--- START ---
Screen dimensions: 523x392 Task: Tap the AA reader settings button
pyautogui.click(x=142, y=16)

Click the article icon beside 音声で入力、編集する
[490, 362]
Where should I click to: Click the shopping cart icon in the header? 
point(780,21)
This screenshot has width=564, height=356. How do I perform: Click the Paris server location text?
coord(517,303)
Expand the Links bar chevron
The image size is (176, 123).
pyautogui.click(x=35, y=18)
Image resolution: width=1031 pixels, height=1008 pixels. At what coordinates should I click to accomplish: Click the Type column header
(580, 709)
--- END ---
* _TASK GOAL_
Output the whole of the material above, exactly.

* _RESULT FOR THIS TASK_
Screen dimensions: 523x392 Task: Tap the AA reader settings button
pyautogui.click(x=142, y=16)

Click the article icon beside 音声で入力、編集する
[490, 362]
Where should I click to: Click the shopping cart icon in the header? 
point(780,21)
This screenshot has width=564, height=356. How do I perform: Click the Paris server location text?
coord(517,303)
Expand the Links bar chevron
The image size is (176, 123).
pyautogui.click(x=35, y=18)
Image resolution: width=1031 pixels, height=1008 pixels. At what coordinates should I click to accomplish: Click the Type column header
(580, 709)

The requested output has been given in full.